A ratos deseamos creer que esto no es
más que un repentino e inesperado
paréntesis y que tras algunas semanas
y unos pocos contratiempos reanudaremos
la vida “normal”. Pero en otros
momentos, nos preguntamos si habrá
cosas que nunca volverán a ser iguales
y nos hacemos ascuas de la manera en
que nos afectará en lo personal y a cada
uno de los nuestros.
Los politólogos afirman que el
papel del Estado habrá cambiado para
siempre. En un sentido positivo, por la
conciencia en la necesidad de un nuevo
orden mundial capaz de enfrentar de
mejor manera la siguiente tragedia
planetaria porque, está claro, cerrar
fronteras sirvió para un carajo. Por otro
lado, en la creciente vulnerabilidad
de los ciudadanos, particularmente si,
como parece, el intrusivo modelo chino
de vigilancia cibernética se legitima
como el más efectivo ante la crisis. Lo
cierto es que el miedo y la fragilidad de
todos frente a la historia mundial, se
han convertido en la coartada perfecta
para que el Estado nos tome como
rehenes. Mala cosa.
Tampoco deberían quedar igual
los temas relacionados con la salud.
Está claro que un sistema basado en
el mercantilismo de los hospitales o
en la mezquindad de los laboratorios
médicos, quedó exhibido frente a la
crisis.

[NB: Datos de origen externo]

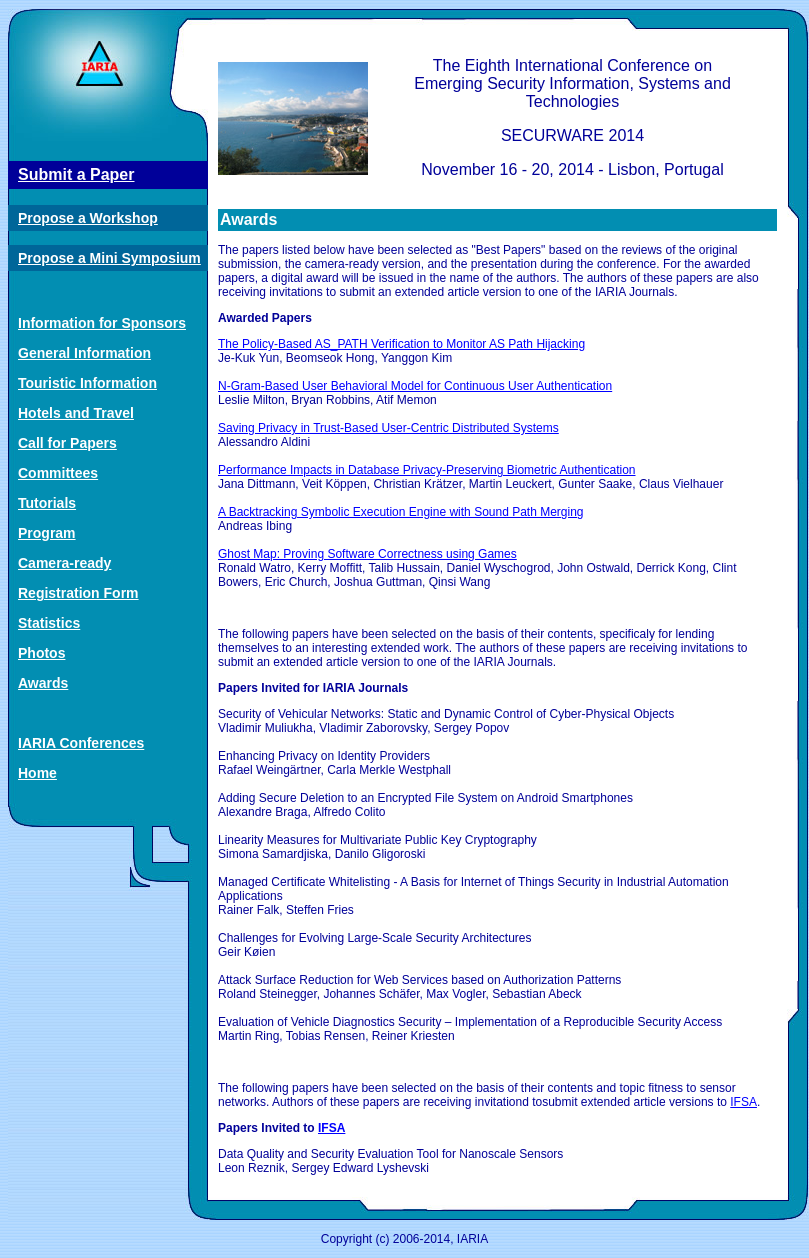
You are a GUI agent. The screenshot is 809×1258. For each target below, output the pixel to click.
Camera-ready (64, 563)
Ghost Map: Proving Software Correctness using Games (367, 554)
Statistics (49, 623)
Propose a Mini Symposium (109, 258)
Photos (41, 653)
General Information (84, 353)
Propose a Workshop (88, 218)
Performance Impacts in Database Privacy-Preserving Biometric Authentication (427, 470)
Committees (58, 473)
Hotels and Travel (76, 413)
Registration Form (78, 593)
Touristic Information (87, 383)
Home (37, 773)
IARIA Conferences (81, 743)
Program (47, 533)
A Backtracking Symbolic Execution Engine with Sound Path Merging (401, 512)
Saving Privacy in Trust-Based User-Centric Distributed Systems (388, 428)
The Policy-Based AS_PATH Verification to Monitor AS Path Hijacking (401, 344)
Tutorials (47, 503)
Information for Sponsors (102, 323)
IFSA (743, 1102)
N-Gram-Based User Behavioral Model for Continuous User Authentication (415, 386)
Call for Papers (67, 443)
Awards (43, 683)
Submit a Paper (76, 174)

Al menos en eso, los gobiernos
tendrían que asumir un papel más
pro activo y positivo en beneficio del
interés público.
En suma, muchas cosas cambiarán
para bien o para mal y muchas otras
deberían cambiar, si queremos que
la próxima tragedia no sea la última
para muchos seres humanos. Grave
como ha sido esta, nada asegura que
el próximo virus no sea más letal o, de
plano, un exterminador de la especie.